▸ **ENTRIES SUPPLIED**:
== Segment start ==

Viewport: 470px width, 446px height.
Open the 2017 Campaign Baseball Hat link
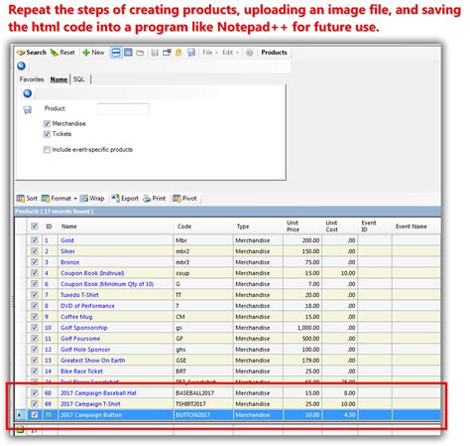point(98,393)
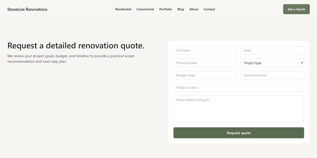
Task: Click the Project location field
Action: (239, 88)
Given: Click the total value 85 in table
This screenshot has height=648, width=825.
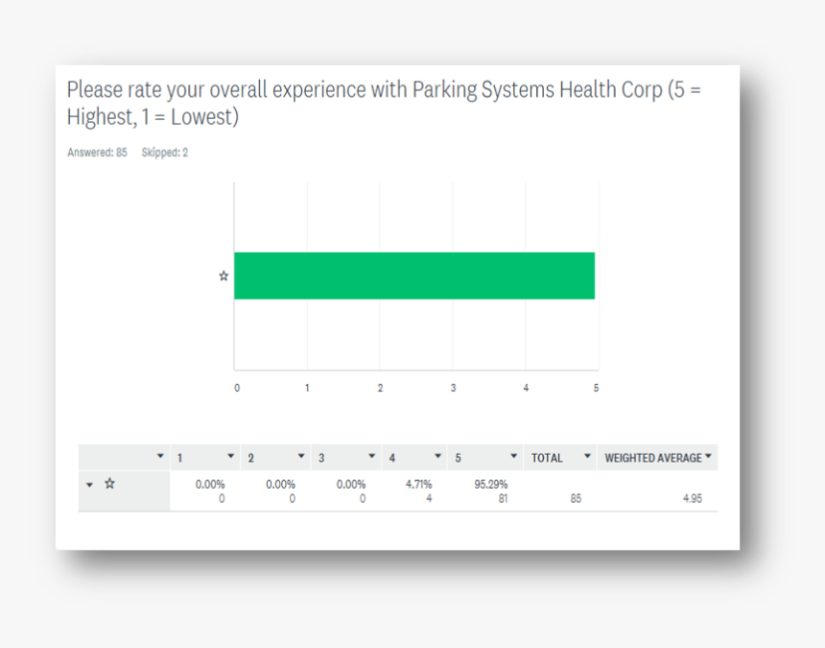Looking at the screenshot, I should [576, 498].
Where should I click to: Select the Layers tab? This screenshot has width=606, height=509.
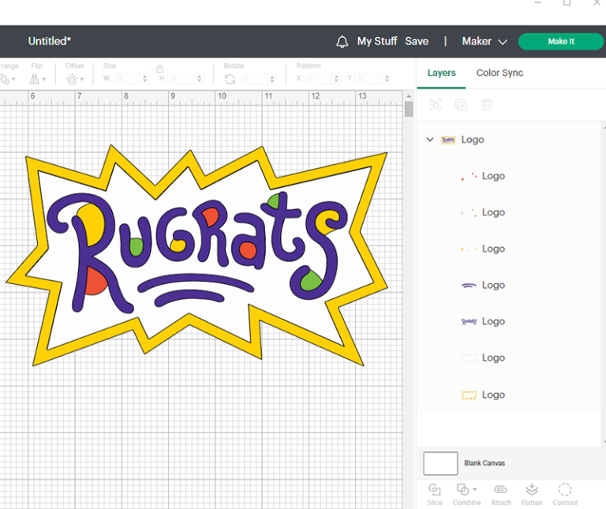tap(441, 73)
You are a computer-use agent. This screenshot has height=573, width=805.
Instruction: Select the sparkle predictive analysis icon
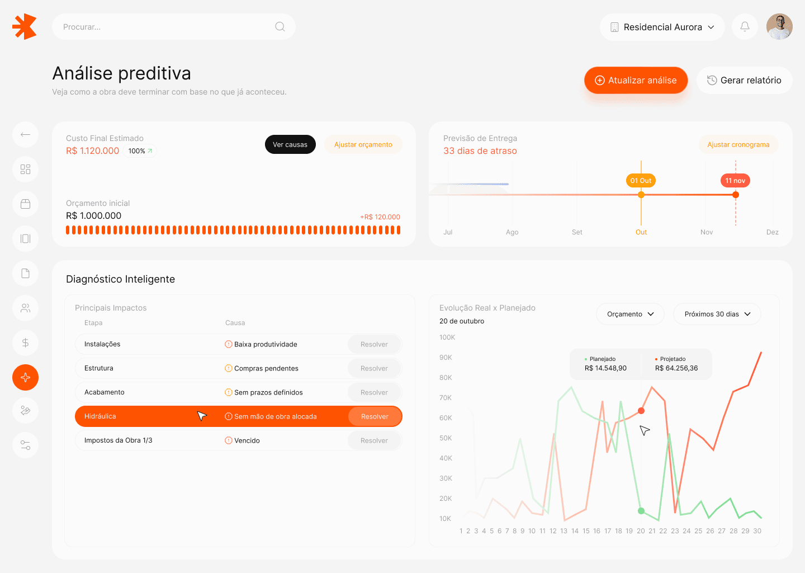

== Segment end ==

▸ **THE TASK**:
Please copy exactly, and only, the lines from the one that contains "Given: Click the total value 85 in table" through the last line of the data above, omitting all pictures.

▸ **RESULT FOR THIS EXERCISE**:
Given: Click the total value 85 in table
This screenshot has height=648, width=825.
Looking at the screenshot, I should [576, 498].
Where should I click to: Select the Layers tab? This screenshot has width=606, height=509.
tap(441, 73)
You are a computer-use agent. This screenshot has height=573, width=805.
Instruction: Select the sparkle predictive analysis icon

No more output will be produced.